At one point Simon needed to excuse himself into the hallway to speak by phone with his superiors.
The legal challenges began immediately after Trump ignited his barrage of Day-1 executive orders. During a hearing on the administration’s short-lived federal funding freeze, a DOJ attorney appeared unable to provide a clear answer about the extent of the White House’s new policy.
“It seems like the federal government currently doesn’t actually know the full scope of the programs that are going to be subject to the pause. Is that correct?” U.S. District Judge Loren L. AliKhan asked the attorney.
“I can only speak for myself, which is just based on the limited time frame here, that I do not have a comprehensive list,” replied DOJ lawyer Daniel Schwei. “It just depends.”
And during the first court hearing about Trump’s executive order on birthright citizenship, the position of defending Trump’s order put Brett Shumate, the acting assistant attorney general for the DOJ’s civil division, in a federal judge’s firing line.
“In your opinion, is this executive order constitutional?” U.S. District Judge John Coughenour asked Shumate during the hearing.

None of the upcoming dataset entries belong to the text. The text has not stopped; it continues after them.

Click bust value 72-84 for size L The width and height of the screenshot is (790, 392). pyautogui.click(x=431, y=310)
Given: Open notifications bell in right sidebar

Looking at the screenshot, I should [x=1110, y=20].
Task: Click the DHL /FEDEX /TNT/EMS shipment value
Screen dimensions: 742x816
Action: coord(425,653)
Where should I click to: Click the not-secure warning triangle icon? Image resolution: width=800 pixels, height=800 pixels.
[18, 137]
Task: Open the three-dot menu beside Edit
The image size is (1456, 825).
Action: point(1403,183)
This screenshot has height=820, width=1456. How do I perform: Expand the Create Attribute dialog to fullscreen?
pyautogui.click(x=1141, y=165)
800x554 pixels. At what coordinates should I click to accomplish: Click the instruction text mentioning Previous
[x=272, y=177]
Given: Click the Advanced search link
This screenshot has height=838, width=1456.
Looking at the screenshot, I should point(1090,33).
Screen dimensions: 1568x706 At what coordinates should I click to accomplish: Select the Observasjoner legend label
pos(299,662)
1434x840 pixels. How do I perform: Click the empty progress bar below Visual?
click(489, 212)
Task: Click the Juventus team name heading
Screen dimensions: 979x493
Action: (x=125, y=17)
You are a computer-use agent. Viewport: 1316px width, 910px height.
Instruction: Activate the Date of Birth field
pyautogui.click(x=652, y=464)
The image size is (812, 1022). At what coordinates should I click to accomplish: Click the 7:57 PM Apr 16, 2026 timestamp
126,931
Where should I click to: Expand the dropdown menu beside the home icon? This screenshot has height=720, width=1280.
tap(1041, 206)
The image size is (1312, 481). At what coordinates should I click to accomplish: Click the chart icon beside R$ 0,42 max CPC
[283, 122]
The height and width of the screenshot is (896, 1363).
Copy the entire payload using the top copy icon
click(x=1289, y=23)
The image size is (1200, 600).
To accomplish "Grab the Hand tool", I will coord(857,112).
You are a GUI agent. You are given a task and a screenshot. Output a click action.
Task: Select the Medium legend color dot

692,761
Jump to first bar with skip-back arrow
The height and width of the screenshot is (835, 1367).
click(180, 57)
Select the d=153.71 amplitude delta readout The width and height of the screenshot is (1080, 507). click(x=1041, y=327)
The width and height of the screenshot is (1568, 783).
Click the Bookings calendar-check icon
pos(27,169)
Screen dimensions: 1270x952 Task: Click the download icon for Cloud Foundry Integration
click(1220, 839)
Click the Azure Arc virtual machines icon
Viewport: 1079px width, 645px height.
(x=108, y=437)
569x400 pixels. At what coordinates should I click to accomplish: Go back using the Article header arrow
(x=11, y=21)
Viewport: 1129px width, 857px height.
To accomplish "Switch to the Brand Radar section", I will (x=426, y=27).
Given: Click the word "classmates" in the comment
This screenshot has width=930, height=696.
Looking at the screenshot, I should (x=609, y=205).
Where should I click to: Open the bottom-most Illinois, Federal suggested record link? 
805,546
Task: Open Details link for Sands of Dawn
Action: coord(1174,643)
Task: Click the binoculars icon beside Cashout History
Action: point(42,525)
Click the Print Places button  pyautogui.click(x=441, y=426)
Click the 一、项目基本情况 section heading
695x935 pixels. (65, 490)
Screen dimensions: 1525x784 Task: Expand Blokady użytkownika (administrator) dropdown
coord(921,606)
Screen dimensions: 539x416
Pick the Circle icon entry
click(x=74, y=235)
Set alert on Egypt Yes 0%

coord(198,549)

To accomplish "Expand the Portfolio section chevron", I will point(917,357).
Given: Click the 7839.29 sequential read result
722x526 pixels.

“Yes, we think it is,” Shumate said, drawing the judge’s rebuke.
“I have difficulty understanding how a member of the bar can state unequivocally that this is a constitutional order. It boggles my mind,” Coughenour said. “Where were the lawyers when this decision was being made?”
A constitutional law expert told ABC News that DOJ attorneys have been rebuked by judges of all stripes.
“They are doing this regardless of geography and regardless of who appointed them,” said Loyola Marymount University law professor Justin Levitt. “So you’ve seen pushback from Reagan appointees, you’ve seen pushback from Bush appointees, you’ve seen pushback from Obama appointees and Trump appointees and Biden appointees, and that’s going to continue.”
Levitt said the results have generally not been in the Trump administration’s favor.
“As far as I can tell, they’re winless in the courts,” he said.